• **Records**:
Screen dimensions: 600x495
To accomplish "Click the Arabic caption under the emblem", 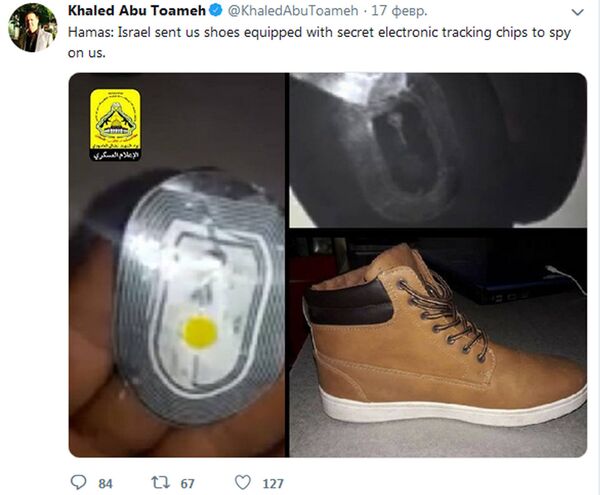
--
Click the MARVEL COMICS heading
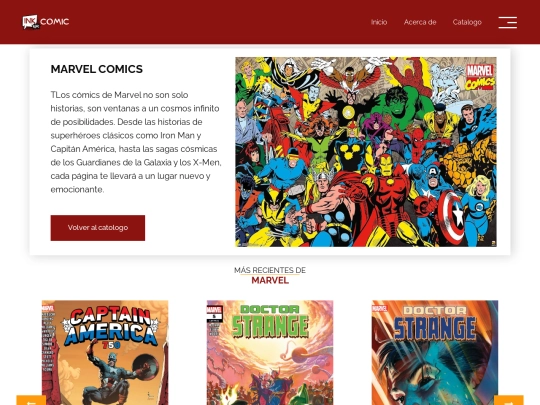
* * *
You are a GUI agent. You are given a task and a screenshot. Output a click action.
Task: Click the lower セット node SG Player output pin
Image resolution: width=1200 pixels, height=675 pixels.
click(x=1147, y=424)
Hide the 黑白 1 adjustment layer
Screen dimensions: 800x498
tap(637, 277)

• **Prompt**: Write out the lines above from the one with "Screen dimensions: 600x495" through the one with "the Arabic caption", ends included, exactly; no picture goes in.

• **Written reply**:
Screen dimensions: 600x495
To accomplish "Click the Arabic caption under the emblem", 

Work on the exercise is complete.